Dan ketika pada awal-awal kedatangan ibu-ibu dan anak-anak keluarga Savanajaya, band Savana Nada cukup menghibur karena mereka  merasa tertekan setelah mengetahui keadaan suami yang sebenarnya. Selain pentas (live) pada waktu-waktu tertentu di gedung Savanajaya lama (sebelum dibangun yang baru), Savana Nada setiap malam Minggu mengadakan “siaran langsung” (on air) di Wsma atau gedung kesenian, yang gentora (corongan Loud speakernya) dihadapkan ke pemukiman warga. Dan rupanya komentar ibu-ibu,  hal ini cukup menghibur. Oleh karena itu acara saya tingkatkan seperti pilihan pendengar. Selain memang ada yang meminta lagu untuk “siaran nanti malam”, saya terpaksa mempelajari nama-nama ibu-ibu dan asalnya untuk kemudian saya pakai sebagai bahan “siaran”   dengan komentar dari pemesan lagu untuk yang dikirim dengan ucapan-ucapan sekenanya asal menghibur (sebagai MC, saya rangkum sebagai pilihan pendengar).

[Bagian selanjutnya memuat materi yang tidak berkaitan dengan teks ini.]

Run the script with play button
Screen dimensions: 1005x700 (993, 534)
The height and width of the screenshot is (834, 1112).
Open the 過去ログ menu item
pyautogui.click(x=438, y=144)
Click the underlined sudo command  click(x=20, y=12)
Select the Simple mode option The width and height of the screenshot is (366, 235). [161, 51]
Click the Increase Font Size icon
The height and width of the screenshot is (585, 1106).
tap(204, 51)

Perkembangan “suka hibur” (meminjam istilah mas Hersri), selanjutnya kami melibatkan anak-anak “keponakan”. Misalnya Eko anak pak Matali Surabaya bermain drum. Kedatangan anak-anak / keluarga menambah perbendaharaan lagu-lagu yang selama ini lagunya itu-itu saja. Lagu Nusantara V dari Koes Plus pernah menjadi hit pada waktu itu.

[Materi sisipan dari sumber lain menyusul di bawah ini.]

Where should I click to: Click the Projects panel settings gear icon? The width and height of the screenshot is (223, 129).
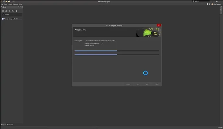16,11
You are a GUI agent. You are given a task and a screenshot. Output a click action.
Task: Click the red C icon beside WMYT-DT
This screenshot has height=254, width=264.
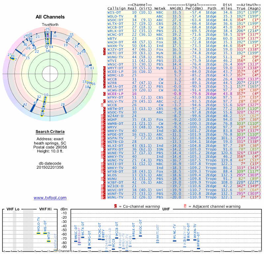(x=104, y=68)
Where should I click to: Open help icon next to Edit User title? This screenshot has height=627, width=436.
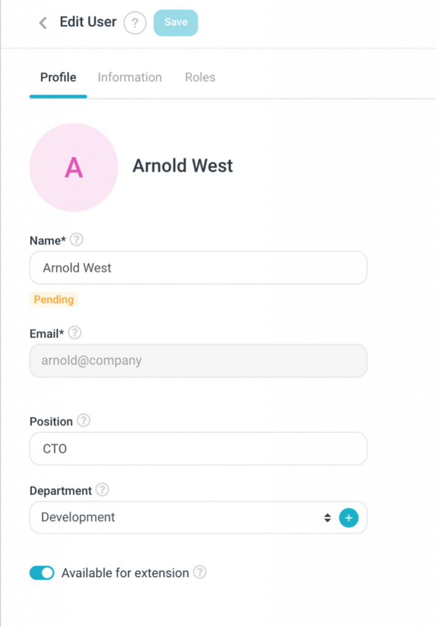[x=135, y=23]
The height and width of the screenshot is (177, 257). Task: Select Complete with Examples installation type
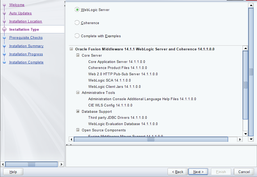77,36
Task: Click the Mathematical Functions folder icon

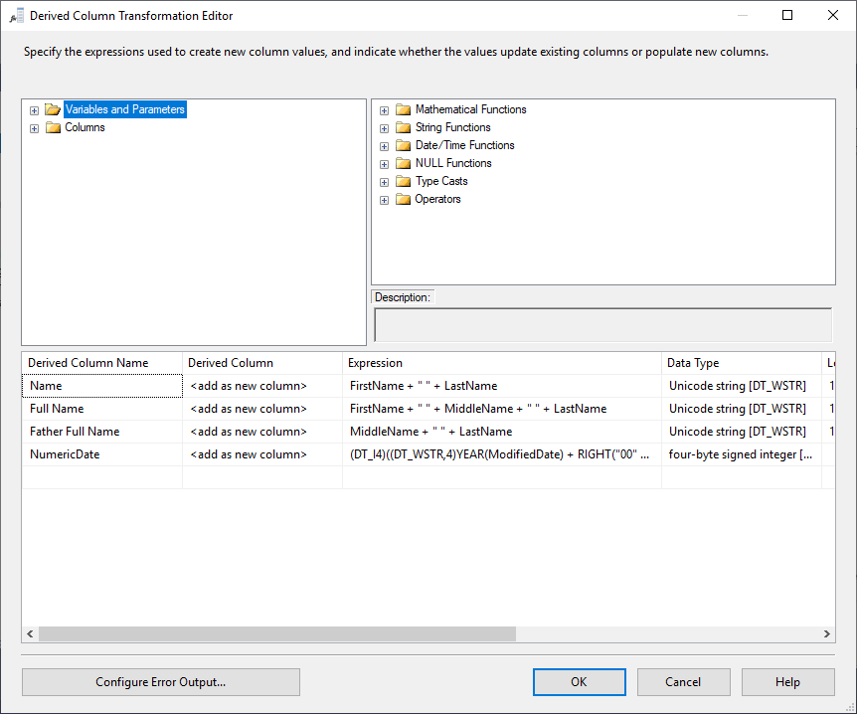Action: (403, 109)
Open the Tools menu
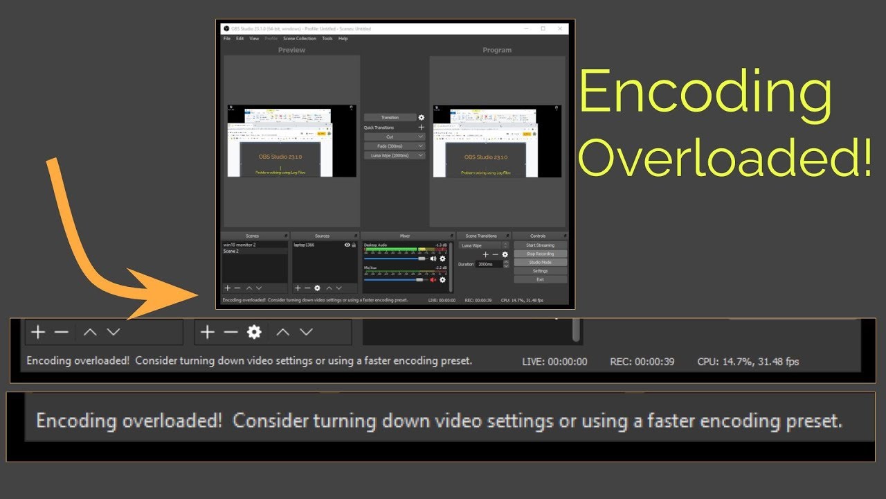This screenshot has height=499, width=886. tap(327, 38)
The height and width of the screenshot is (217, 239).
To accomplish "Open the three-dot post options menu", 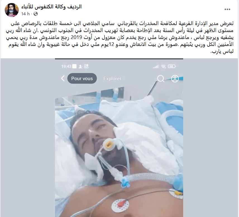I will [227, 9].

Mas Tristuti (alm) dan mas Sudarno AS yang seorang pelatih Sendra tari Ramayana Prambanan, sebelumnya bersama –sama  teman yang lain sering pentas tari / fragmen wayang orang. Dengan adanya anak-anak  Sudarno AS dkk. membuat sendra tari Ramayana dengan para pemain semua anak2’ Sempat dipentaskan di Unit II, entah dalam acara apa saya lupa.
Demikian juga ludruk pimpinan cak Muji  Santosa dengan tambahan warga Savanajaya yang baru seperti cak Tawil yang disusul isterinya, pentas seni di Gedung Kesinan yang baru semakin semarak. Belum kadang-kadang kedatangan rombongan kesenian dari Unit baru seperti Unit tetangga Unit XIV Bantalareja, atau Unit lain.
Dan hiburan di Savanajaya yang tetap exis yang kemudian juga ditarik ke Mako adalah wayang kulit  dengan ki dalang Tristuti Rahmadi Suryosaputro, setelah mas Tristuti sempat dipindahkan ke Unit XIII Giri Pura.
Selanjutnya perkembangan “suka hibur” di pedesaan Savanajaya saya kurang mengikuti setelah penghuni Unit IV “yang masih bujangan” dipindahkan dan disebar ke Unit-unit atas. Tinggallah penghuni yang disusul keluarganya. Jadi masih ada kurun waktu barang 1 tahun tapol yang tidak disusul keluarga masih tinggal di Unit IV Savanajaya.